--- Directions ---
Below are records with pictures in them; print them exactly, omitting the pictures.

(Collected data)
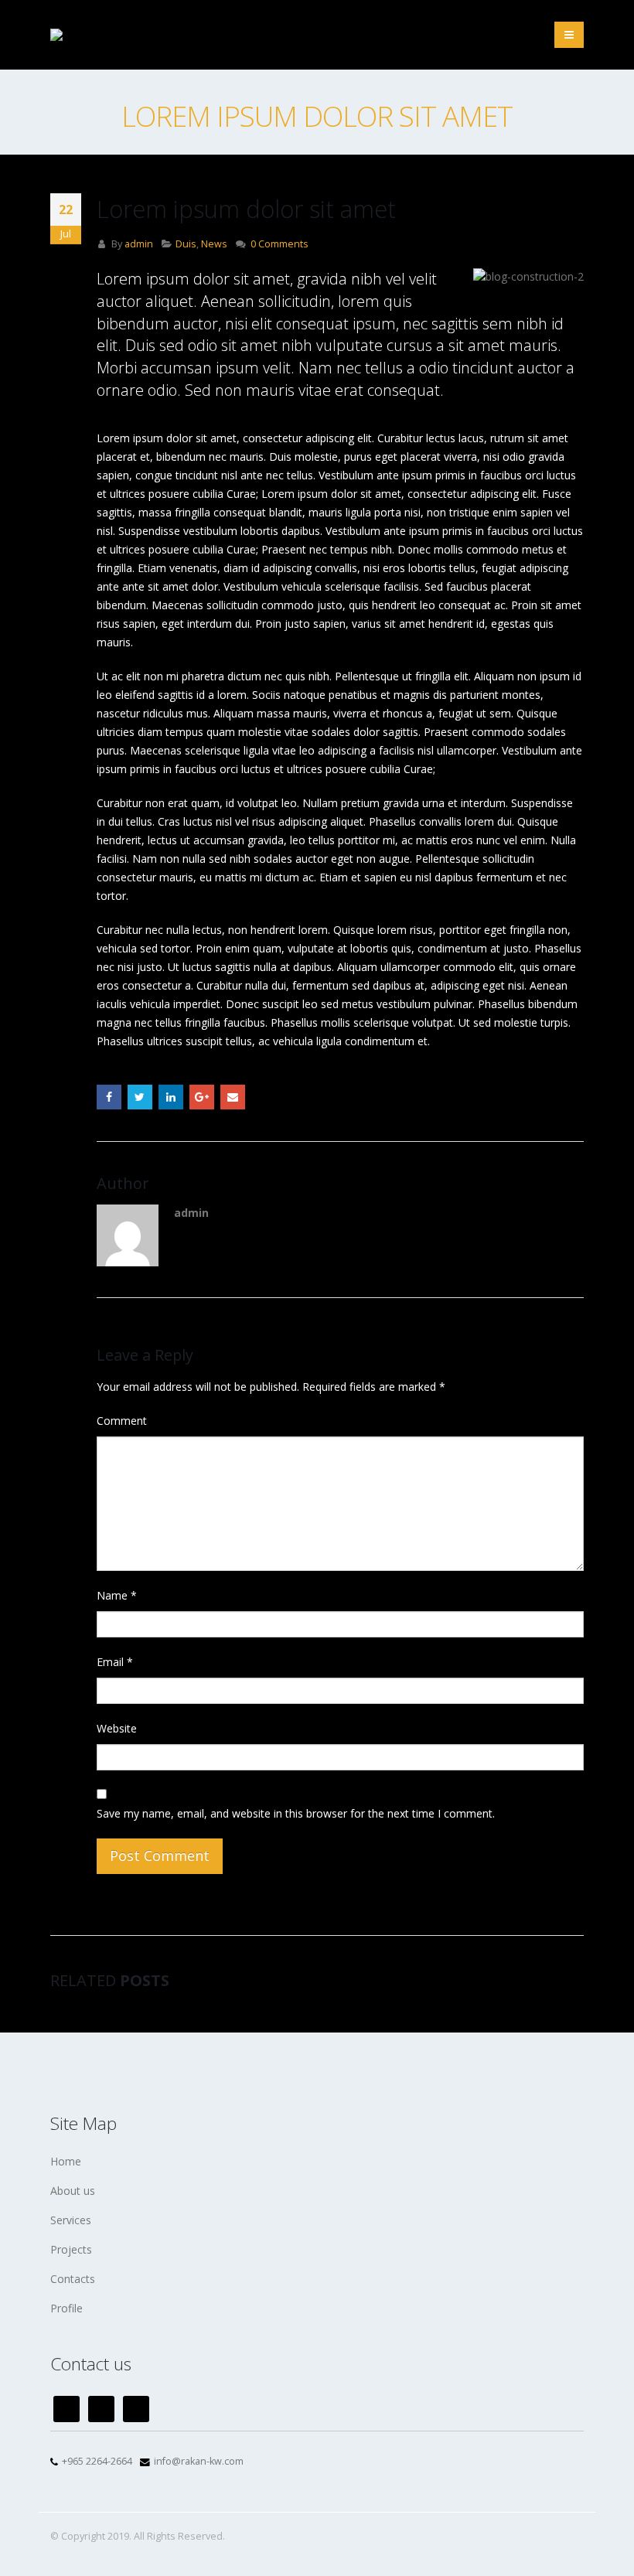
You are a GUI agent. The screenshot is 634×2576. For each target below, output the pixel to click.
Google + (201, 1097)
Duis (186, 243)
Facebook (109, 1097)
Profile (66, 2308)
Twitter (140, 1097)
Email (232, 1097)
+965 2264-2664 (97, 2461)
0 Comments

--- Exercise response ---
You are a GUI agent. The screenshot is 634×2576. For each target below, output the pixel to click.
Google + (201, 1097)
Duis (186, 243)
Facebook (109, 1097)
Profile (66, 2308)
Twitter (140, 1097)
Email (232, 1097)
+965 2264-2664 (97, 2461)
0 Comments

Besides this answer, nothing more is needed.